[AusNOG] How to monitor your shape?
John Edwards
john at netniche.com.au
Sat May 28 13:01:04 EST 2011
I find smokeping to be an excellent way to monitor links where you don't have control of all the elements. The visual representation of latency shows a lot of subtle effects you wouldn't normally notice, or would find difficult to automate checks for. You can usually use it to spot otherwise invisible "problems" in external carrier networks such as SDH path changes, or diurnal congestion effects on aggregated links.
I'm looking forward to the ethernet OAM functionality promised in the NBNco network, which offers access seekers the ability to know exactly where faults are without calling someone or waiting for a perception-manicured outage notice. This is one area where they're showing some leadership in the industry, as I believe that this feature should trickle down into other wholesale networks and products once the expectation for such information is set.
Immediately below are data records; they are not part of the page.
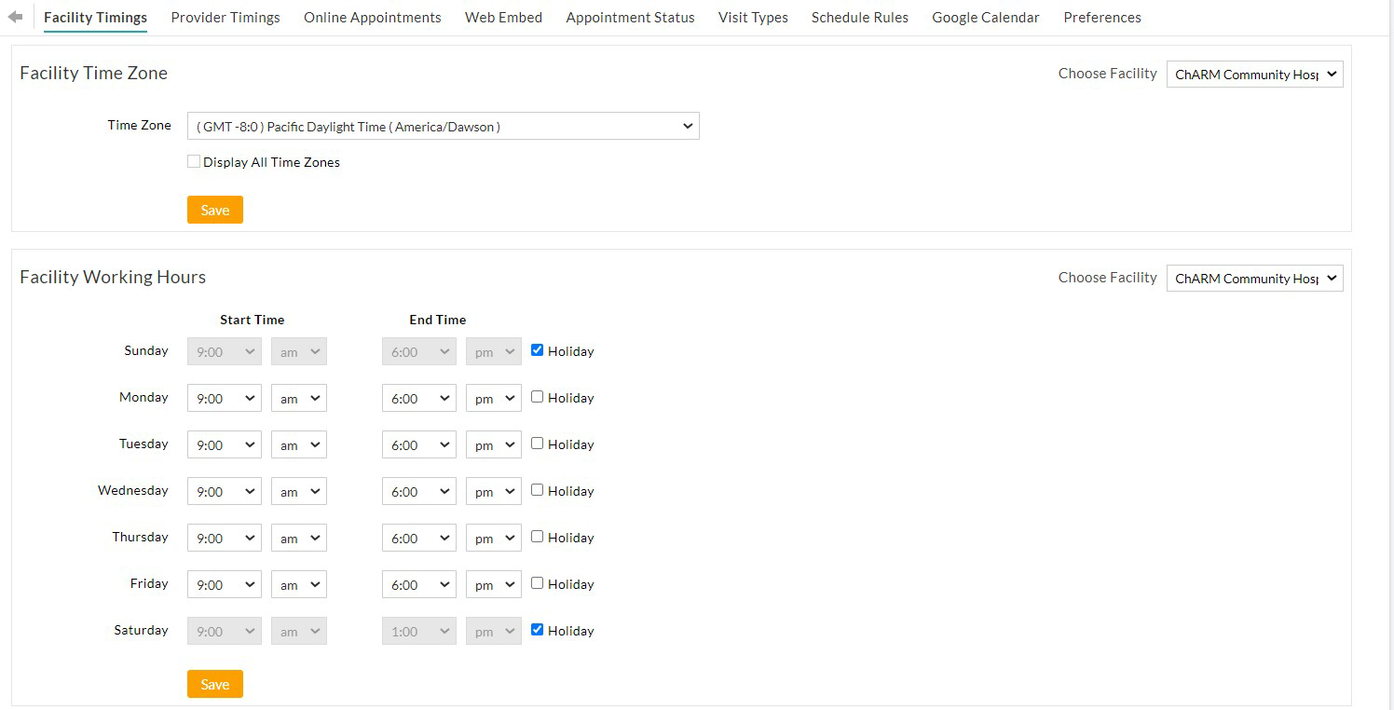Save the Facility Time Zone settings
Image resolution: width=1394 pixels, height=710 pixels.
click(x=214, y=210)
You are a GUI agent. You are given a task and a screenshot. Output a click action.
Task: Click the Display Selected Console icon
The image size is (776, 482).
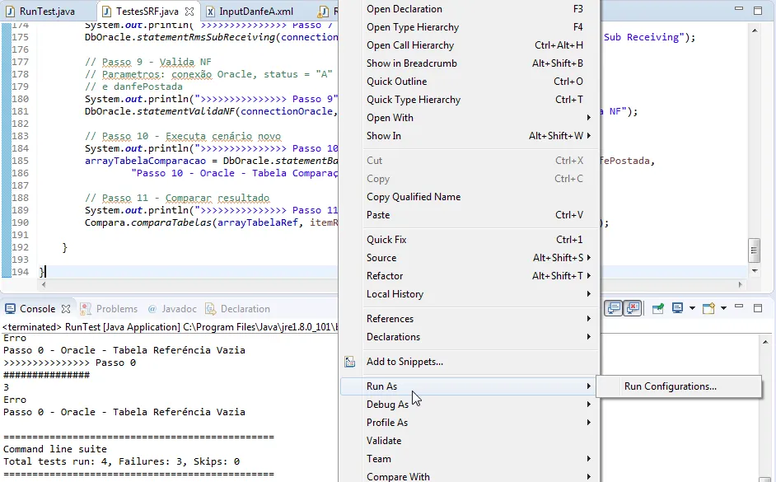click(677, 308)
When links are down, the Time Domain Reflectometer (TDR) functionality on newer switches is another handy tool for troubleshooting - it lets you know how long the copper path is connected to your ethernet port. If it's showing 0 meters, or a missing pair, or the path is shorter than last time you checked - you can shortcut a lot of troubleshooting or remote-hands trial-and-error.
John
On 28/05/2011, at 11:41 AM, Don Gould wrote:
> What tools are people using to monitor links and check they're in shape
> and let them know if they're bent?